● **Pixel coordinate grounding data**
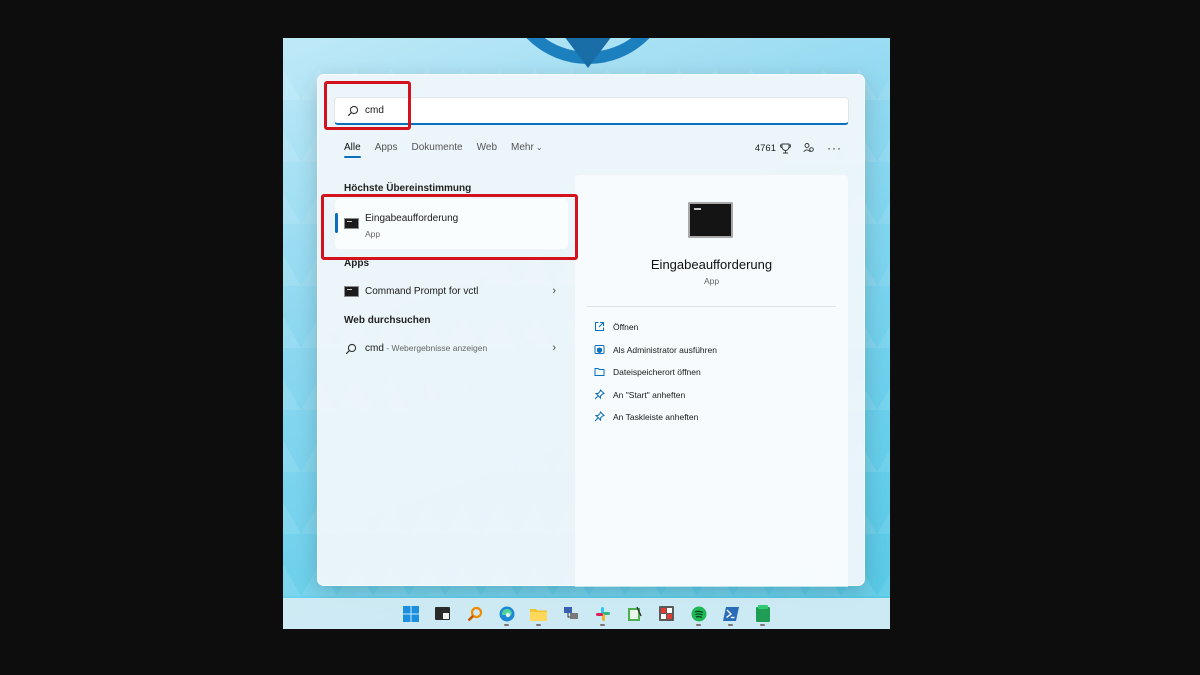  What do you see at coordinates (616, 326) in the screenshot?
I see `action-open: Öffnen` at bounding box center [616, 326].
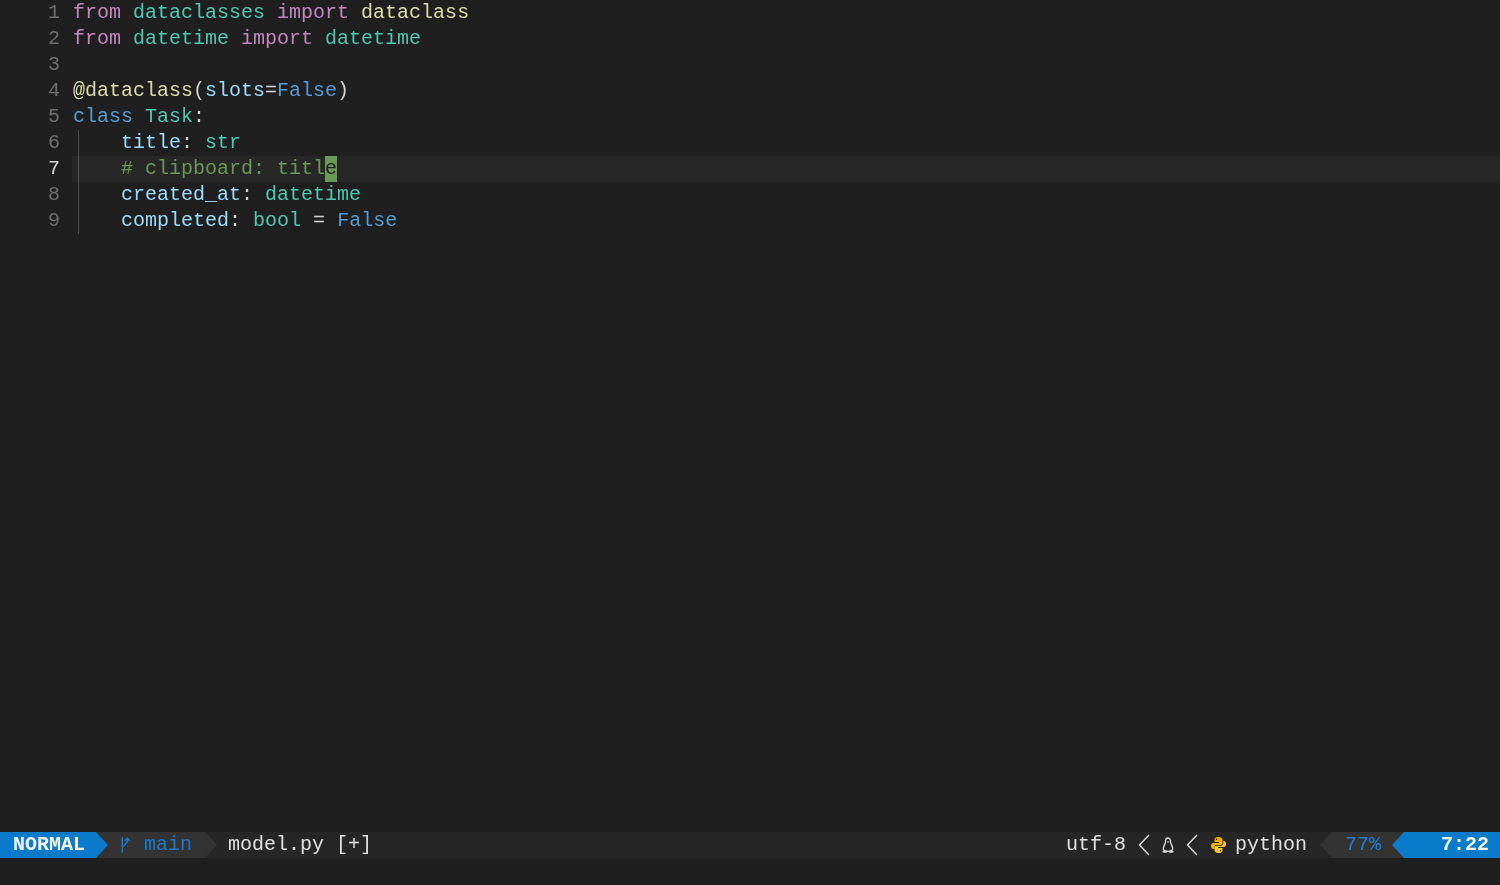  I want to click on snake-logo-icon, so click(1218, 845).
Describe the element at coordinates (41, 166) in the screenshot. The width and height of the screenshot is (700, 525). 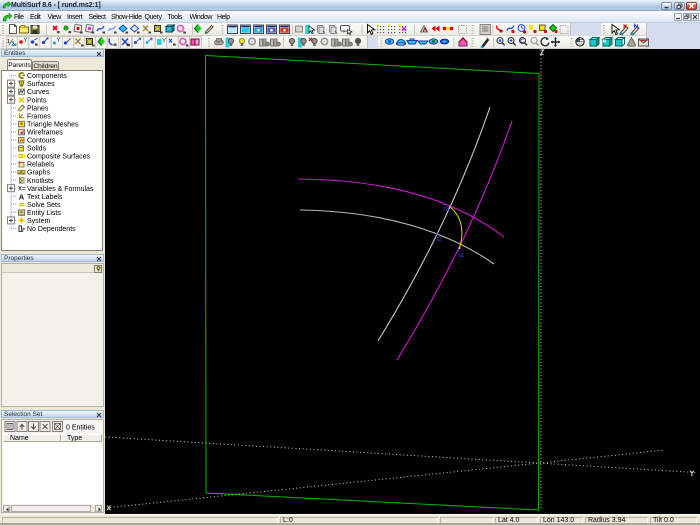
I see `svg-text: Relabels` at that location.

● **Problem description**
Rewrite the items above as a numbered list with blank lines omitted. Leave the pictures out.

● **Your solution**
1.   What do you see at coordinates (616, 326) in the screenshot?
2. I see `action-open: Öffnen` at bounding box center [616, 326].
3.   I want to click on snake-logo-icon, so click(1218, 845).
4. Describe the element at coordinates (41, 166) in the screenshot. The width and height of the screenshot is (700, 525). 
5. I see `svg-text: Relabels` at that location.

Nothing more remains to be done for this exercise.